- [Written exercise]: Please count the lines in the items below that contain the string "height", matching case exactly. Reply with the number only.
━━━ Task input
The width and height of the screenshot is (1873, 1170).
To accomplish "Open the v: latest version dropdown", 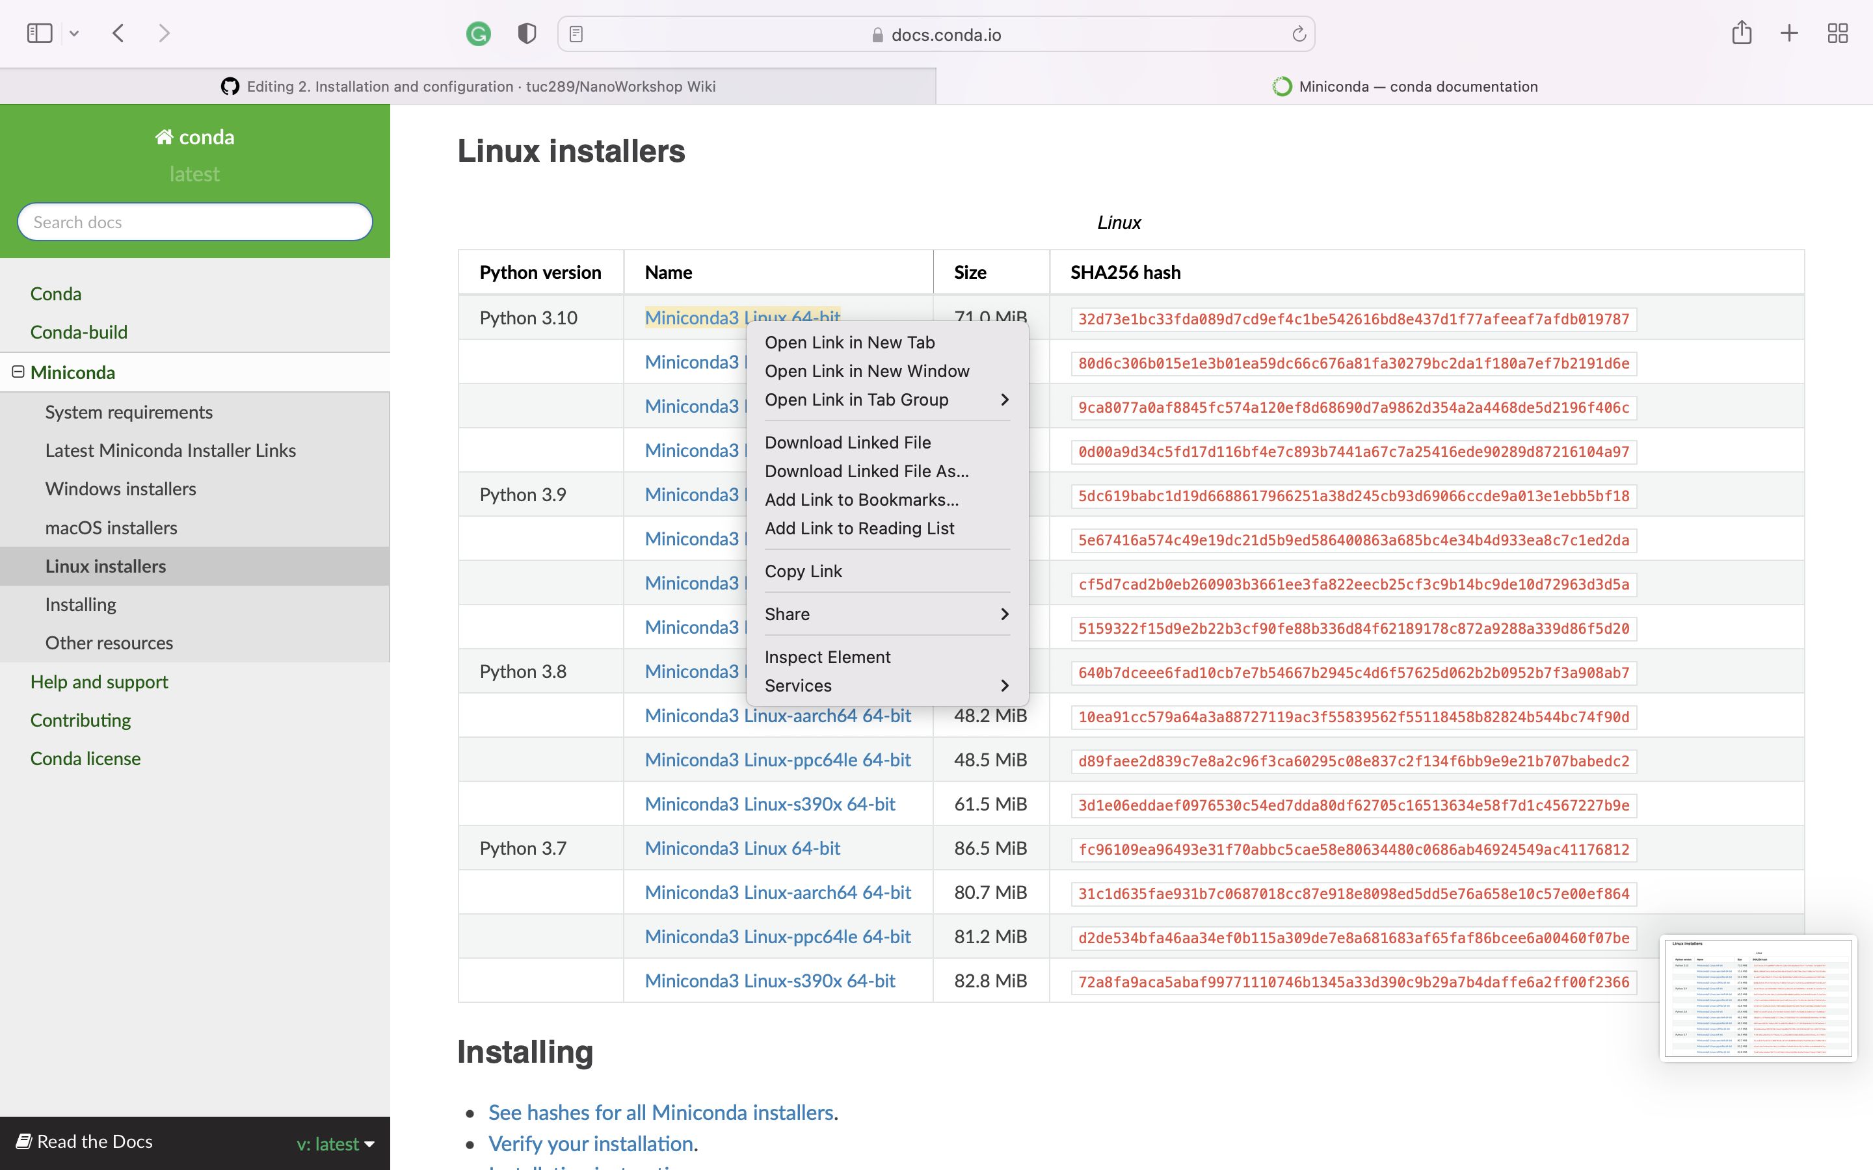I will pos(335,1144).
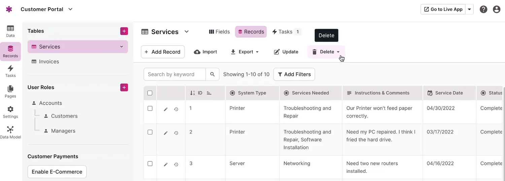Check the checkbox for record 1
Screen dimensions: 505x181
150,108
━━━━━━
- [Correct result]: 1